Forget what you've seen in the movies and on TV; most of the newborn babies you see on the screen are a few weeks old, plump and gorgeous. In reality babies look their least lovely in the moments after their birth.
Newborn babies can look strangely wizened and wrinkled with shrivelled limbs, which have of course been cramped up for several months and need time to get accustomed to freedom.
She or he will be wet from amniotic fluid, which is colourless, but she may well also be covered in blood picked up from your episiotomy or tear as she passed through the lower end of your birth canal.
Caesarean babies will be covered in your blood but don't panic, it's not hers. There may also be a bit of vernix, especially in the folds of her skin. This greasy, white substance protects and lubricates your baby's skin inside the womb from about 19 weeks.
Usually babies born before their due date will have more vernix, whereas babies born a little late will have less and will have drier skin.
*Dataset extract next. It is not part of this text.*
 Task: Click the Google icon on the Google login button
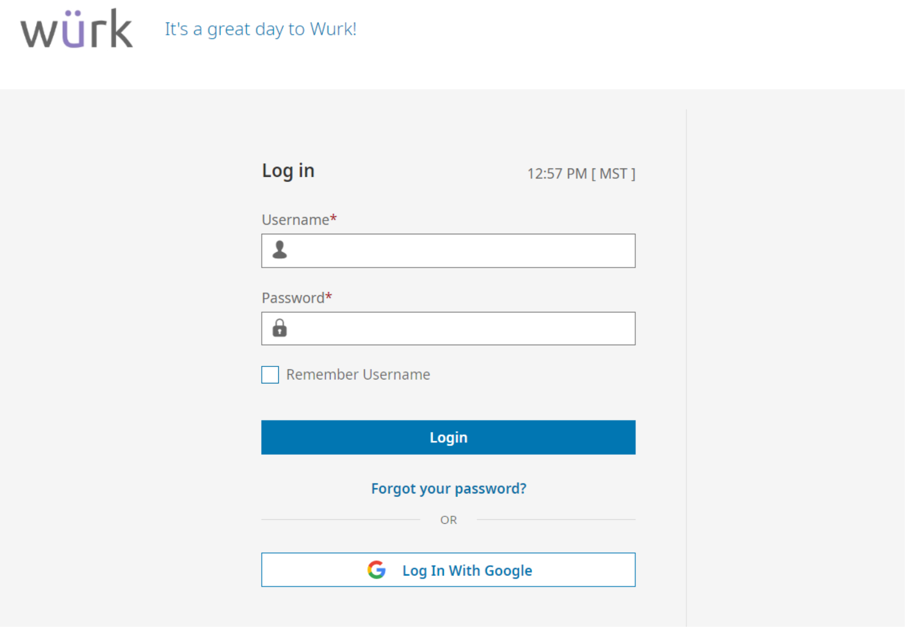[376, 570]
Your baby may have patches of fine downy hair, also known as lanugo, which covered her inside the womb. This will be more noticeable on dark haired babies and is usually seen more on the shoulders, back and sometimes ears and forehead.
This hair rubs off in a few days and it does not signify that she will be a particularly hairy person.
The moment your baby enters the world she may be a little purple as she has yet to breathe properly. Once those first all-important breaths are taken her colour will change quickly to red.
If your baby is born vaginally, you may be a little alarmed by the shape of her head. This may seem large in proportion with the rest of her body (it will be a quarter of her overall length) and it may be a slightly strange shape as it has been squeezed during her passage through the birth canal.
If ventouse (vacuum extraction) was used during the birth the baby is likely to have a pointed head, others are born with a flat shaped head or even what looks like a lop-sided one, but all these will settle into a regular shape within about two weeks.
Newborn babies also often squint during the first 12 weeks but as their vision develops this should disappear.
The pressure of the birth may also make your baby's eyelids puffy or marked with red patches - again this will soon settle.
While some babies are born with lots of hair, others are born bald; the colour and quantity of hair has no bearing at all on future hair growth and colour.
Some babies have tiny white spots on the face when they are born, known as milia, which is caused by blocked oil glands, which should fade after a few days.
Meanwhile, the umbilical cord stump can also look a little strange as it will have been clamped after the birth, but in about a week the 2-3cm stump will shrivel up, turn black and drop off, leaving behind your baby’s tummy button.
A pregnant woman's hormones can also have an effect on a newborn baby in that their genitals may seem large in relation to the rest of their body or can make the breast of both girl and boy babies appear swollen.
Occasionally a baby’s nipples may discharge a little milk, which again is due to the mother’s hormones. A baby girl may also have a slight vaginal discharge; all of these features will settle within a week or two.
You’ll be surprised how, in just a few days, your baby will fatten up, smooth out and look very different. In fact, she’ll be picture perfect!